Tahun 2022 ini akan menandai peringatan 40 tahun salah satu default paling tenar di Dunia. Pada tanggal 12 Agustus 1982, menteri keuangan Meksiko mengakui bahwa pemerintahnya tidak dapat membayar kembali uang yang dipinjamkan oleh bank-bank Amerika. Negara "akan kehabisan uang dalam empat hari", katanya kala itu. Setelah Meksiko gagal bayar, 26 negara berkembang lainnya (termasuk 15 di Amerika Latin) akhirnya harus menjadwal ulang utang mereka dengan memperpanjang tenor pinjaman.
Krisis ini terjadi sekitar setahun sebelum terminologi pasar negara berkembang (emerging market) ditemukan oleh Antoine van Agtmael dari Bank Dunia. Empat puluh tahun kemudian, emerging market tumbuh besar dan mengakumulasi tingkat utang yang sangat tinggi.
Data Dana Moneter Internasional (International Monetary Fund/IMF) mencatat, kewajiban tersebut rata-rata sekitar 63% dari PDB, naik lebih dari sepuluh poin persentase sejak 2018. Peningkatan ini terjadi karena dua hal utama yakni krisis pandemi yang menyebabkan pemerintah terpaksa menambah pinjaman dan kontraksi GDP yang terjadi. Kedua hal ini membuat rasio utang terhadap GDP melambung tinggi.

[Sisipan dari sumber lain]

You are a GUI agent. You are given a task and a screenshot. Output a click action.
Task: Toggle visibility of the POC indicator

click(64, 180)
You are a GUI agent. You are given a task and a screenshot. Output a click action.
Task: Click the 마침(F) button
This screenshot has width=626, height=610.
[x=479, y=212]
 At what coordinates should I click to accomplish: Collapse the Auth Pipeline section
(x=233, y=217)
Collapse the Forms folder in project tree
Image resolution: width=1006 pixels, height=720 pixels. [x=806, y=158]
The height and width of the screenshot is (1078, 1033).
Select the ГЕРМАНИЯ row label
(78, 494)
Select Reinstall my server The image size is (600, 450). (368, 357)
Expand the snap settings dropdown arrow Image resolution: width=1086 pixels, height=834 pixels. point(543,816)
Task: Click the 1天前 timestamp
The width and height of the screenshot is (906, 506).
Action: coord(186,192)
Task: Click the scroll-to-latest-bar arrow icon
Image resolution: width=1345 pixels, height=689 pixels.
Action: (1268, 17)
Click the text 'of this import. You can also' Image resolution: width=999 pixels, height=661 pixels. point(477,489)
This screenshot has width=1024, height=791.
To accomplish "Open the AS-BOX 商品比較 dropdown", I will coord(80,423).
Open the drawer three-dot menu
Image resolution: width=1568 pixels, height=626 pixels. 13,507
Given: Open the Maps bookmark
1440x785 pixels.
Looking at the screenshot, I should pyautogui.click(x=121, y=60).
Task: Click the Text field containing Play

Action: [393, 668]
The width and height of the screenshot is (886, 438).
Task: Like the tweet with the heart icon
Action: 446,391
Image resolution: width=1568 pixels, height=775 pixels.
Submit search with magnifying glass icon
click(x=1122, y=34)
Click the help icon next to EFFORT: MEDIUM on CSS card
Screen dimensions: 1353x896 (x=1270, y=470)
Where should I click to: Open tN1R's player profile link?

Meski demikian sejalan dengan utang yang menjulang ekonomi pasar negara berkembang juga ikut meningkat drastis dengan China yang dalam kurun 20 tahun sejak pergantian abad, besar GDP domestik terhadap total GDP global melambung dari hanya 3,5% pada tahun 2000, menjadi 17,38% pada 2020, berdasarkan data dari Bank Dunia (World Bank).
Sementara itu, besaran ekonomi Indonesia tahun 2020 setara dengan 6,4 kali besar ekonomi 20 tahun yang lalu.